In this notebook we will implement a Long Short-term Memory (LSTM) network to classify texts.

The dataset we will use is Offensive Language Identification (OLID), where short texts in English are labeled for offensiveness. We focus on subtask A: binary classification of offensiveness.

In [1]:
!wget https://sites.google.com/site/offensevalsharedtask/olid/OLIDv1.0.zip
!unzip OLIDv1.0.zip

--2022-10-21 15:22:18--  https://sites.google.com/site/offensevalsharedtask/olid/OLIDv1.0.zip
Resolving sites.google.com (sites.google.com)... 209.85.145.139, 209.85.145.101, 209.85.145.102, ...
Connecting to sites.google.com (sites.google.com)|209.85.145.139|:443... connected.
HTTP request sent, awaiting response... 302 Moved Temporarily
Location: https://sites.google.com/site/offensevalsharedtask/olid/OLIDv1.0.zip?attredirects=0 [following]
--2022-10-21 15:22:18--  https://sites.google.com/site/offensevalsharedtask/olid/OLIDv1.0.zip?attredirects=0
Reusing existing connection to sites.google.com:443.
HTTP request sent, awaiting response... 302 Moved Temporarily
Location: https://ef80a887-a-62cb3a1a-s-sites.googlegroups.com/site/offensevalsharedtask/olid/OLIDv1.0.zip?attachauth=ANoY7cqEQR0eJ5TLdEsK4S1HzQw5bFGFDWy-0jht98Ph-6Q8mGDuWzno3ilDDXtWlo5Evm7FTuUwxwnaoPtcYIEaqxaqZj1BEJtqIPnfqS07Be3tEBGitu-JEuLBcEelaRVgKD6AQbJHTqClaV1TYKCyEd-vQmm7aDz66FGYfal_tS623Ld5T92DKYesJ21oZcOKVMBPe8rNZysr3On

In [2]:
import csv
import nltk
nltk.download('punkt')
from nltk.tokenize import word_tokenize

data_train = []
labels_train = []

with open("olid-training-v1.0.tsv") as f:
    reader = csv.DictReader(f, delimiter="\t")
    for row in reader:
        words = [word.lower() for word in word_tokenize(row["tweet"])]
        data_train.append(words)
        labels_train.append(row["subtask_a"])

data_test = []
labels_test = []
with open("testset-levela.tsv") as f:
    reader = csv.DictReader(f, delimiter="\t")
    for row in reader:
        words = [word.lower() for word in word_tokenize(row["tweet"])]
        data_test.append(words)

with open("labels-levela.csv") as f:
    reader = csv.DictReader(f, fieldnames=["id", "label"])
    for row in reader:
        labels_test.append(row["label"])


[nltk_data] Downloading package punkt to /root/nltk_data...
[nltk_data]   Unzipping tokenizers/punkt.zip.

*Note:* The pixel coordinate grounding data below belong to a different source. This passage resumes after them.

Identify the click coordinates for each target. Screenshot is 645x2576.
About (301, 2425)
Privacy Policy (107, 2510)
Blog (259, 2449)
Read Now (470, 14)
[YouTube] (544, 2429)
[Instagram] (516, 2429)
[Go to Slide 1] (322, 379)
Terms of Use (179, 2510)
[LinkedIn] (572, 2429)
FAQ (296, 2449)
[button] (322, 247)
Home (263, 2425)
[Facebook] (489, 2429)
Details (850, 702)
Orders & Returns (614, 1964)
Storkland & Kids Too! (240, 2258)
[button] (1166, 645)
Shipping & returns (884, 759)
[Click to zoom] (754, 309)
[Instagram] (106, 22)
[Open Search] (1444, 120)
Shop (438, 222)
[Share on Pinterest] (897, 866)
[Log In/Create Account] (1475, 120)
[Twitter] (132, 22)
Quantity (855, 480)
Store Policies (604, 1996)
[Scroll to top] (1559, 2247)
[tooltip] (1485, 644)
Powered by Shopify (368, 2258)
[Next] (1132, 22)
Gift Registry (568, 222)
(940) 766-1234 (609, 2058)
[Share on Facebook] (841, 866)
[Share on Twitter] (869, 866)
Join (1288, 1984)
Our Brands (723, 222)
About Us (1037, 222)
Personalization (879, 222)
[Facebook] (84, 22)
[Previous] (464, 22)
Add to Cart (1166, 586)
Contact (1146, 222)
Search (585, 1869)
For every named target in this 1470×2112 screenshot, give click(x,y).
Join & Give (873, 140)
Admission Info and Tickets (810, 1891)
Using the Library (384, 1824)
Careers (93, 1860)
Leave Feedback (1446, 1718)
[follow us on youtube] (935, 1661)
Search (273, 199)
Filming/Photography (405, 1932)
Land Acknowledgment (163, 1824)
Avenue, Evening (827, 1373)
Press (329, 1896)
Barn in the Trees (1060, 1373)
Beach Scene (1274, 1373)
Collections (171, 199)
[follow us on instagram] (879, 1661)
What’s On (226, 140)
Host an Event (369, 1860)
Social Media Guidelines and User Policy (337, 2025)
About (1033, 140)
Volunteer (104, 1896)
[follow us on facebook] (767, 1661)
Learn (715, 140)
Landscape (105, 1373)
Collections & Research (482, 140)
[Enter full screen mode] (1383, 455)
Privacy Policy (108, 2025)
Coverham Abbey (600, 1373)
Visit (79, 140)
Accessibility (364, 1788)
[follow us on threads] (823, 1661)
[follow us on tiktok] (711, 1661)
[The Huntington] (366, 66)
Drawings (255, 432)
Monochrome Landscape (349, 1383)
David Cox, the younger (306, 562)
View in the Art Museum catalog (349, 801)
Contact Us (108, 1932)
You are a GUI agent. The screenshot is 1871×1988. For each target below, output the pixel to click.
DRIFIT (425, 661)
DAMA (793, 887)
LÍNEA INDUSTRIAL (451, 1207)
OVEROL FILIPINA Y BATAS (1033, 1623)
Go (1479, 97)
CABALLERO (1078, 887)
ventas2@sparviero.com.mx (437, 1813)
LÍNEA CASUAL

We use Keras' tokenizer only to compute the vocabulary on the training set. Sentences are truncated at 100 tokens and padding is added for shortes sentences.

In [5]:
from keras.preprocessing.text import Tokenizer
from tensorflow.keras.preprocessing.sequence import pad_sequences
from sklearn.preprocessing import LabelEncoder

# transform the sentences into vectors
tokenizer = Tokenizer(filters='', lower=True, split=' ')
tokenizer.fit_on_texts(data_train)
word_index = tokenizer.word_index
X_train = tokenizer.texts_to_matrix(data_train)
X_train = pad_sequences(X_train, 100, padding='post', truncating='post')

# encode the labels
encoder = LabelEncoder()
encoder.fit(labels_train)
y_train = encoder.transform(labels_train)

# vectorize the test set
X_test = tokenizer.texts_to_matrix(data_test)
X_test = pad_sequences(X_test, 100, padding='post', truncating='post')
y_test = encoder.transform(labels_test)


Let's try to initialize the weights of the first layer with pre-trained embeddings from GloVe.

In [6]:
!wget https://nlp.stanford.edu/data/glove.6B.zip
!unzip glove.6B.zip
from gensim.models import KeyedVectors
from gensim.scripts.glove2word2vec import glove2word2vec
import numpy as np

glove2word2vec("glove.6B.300d.txt", "glove_gensim.6B.300d.txt")
embedding_model=KeyedVectors.load_word2vec_format("glove_gensim.6B.300d.txt",binary=False)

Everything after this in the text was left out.